→ **Stored data**
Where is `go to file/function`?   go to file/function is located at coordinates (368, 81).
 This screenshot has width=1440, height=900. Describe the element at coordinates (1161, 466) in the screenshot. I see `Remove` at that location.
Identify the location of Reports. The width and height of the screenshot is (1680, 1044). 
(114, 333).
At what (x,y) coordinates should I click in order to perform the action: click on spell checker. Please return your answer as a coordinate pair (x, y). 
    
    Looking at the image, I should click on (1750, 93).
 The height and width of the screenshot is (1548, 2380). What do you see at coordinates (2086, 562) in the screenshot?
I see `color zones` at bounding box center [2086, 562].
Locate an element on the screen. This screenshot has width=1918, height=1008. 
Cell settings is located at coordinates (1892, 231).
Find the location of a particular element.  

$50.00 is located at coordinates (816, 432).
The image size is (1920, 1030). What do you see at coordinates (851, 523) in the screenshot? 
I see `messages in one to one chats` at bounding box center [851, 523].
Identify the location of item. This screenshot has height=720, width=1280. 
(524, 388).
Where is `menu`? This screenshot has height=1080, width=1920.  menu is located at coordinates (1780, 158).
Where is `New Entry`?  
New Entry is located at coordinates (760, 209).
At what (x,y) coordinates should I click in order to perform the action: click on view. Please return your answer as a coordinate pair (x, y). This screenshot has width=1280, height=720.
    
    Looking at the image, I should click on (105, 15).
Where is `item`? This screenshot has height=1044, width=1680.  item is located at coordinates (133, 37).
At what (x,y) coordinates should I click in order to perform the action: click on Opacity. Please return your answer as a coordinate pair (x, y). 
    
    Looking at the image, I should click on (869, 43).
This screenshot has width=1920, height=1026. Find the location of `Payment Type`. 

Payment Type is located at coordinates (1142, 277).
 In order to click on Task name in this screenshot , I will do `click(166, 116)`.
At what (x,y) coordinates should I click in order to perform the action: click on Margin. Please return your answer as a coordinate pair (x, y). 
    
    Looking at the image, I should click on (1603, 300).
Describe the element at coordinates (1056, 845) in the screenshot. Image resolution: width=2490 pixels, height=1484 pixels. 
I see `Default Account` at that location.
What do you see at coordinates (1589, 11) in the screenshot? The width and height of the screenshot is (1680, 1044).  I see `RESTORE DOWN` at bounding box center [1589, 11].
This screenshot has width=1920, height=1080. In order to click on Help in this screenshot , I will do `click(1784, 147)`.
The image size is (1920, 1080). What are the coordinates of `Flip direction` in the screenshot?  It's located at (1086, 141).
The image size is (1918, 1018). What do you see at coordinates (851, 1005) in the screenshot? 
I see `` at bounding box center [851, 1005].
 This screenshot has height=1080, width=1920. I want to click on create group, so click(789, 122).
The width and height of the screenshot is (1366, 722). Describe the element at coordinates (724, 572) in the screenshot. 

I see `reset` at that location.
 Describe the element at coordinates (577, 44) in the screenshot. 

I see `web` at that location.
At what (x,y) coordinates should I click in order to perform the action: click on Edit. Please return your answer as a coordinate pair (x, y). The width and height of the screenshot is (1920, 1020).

→ **What to do**
Please put the entries in the part that opens with the line containing "Describe the element at coordinates (1056, 845)" and closes with the line containing "The image size is (1920, 1080)." into a two-column CSV headed "text" and "answer". Give each entry its own row, with both fields quoted and any line breaks turned into spaces.

→ **Answer below**
text,answer
"Describe the element at coordinates (1056, 845) in the screenshot. Image resolution: width=2490 pixels, height=1484 pixels.","I see `Default Account` at that location."
"What do you see at coordinates (1589, 11) in the screenshot? The width and height of the screenshot is (1680, 1044).","I see `RESTORE DOWN` at bounding box center [1589, 11]."
"This screenshot has width=1920, height=1080. In order to click on Help in this screenshot",", I will do `click(1784, 147)`."
"The image size is (1920, 1080). What are the coordinates of `Flip direction` in the screenshot?","It's located at (1086, 141)."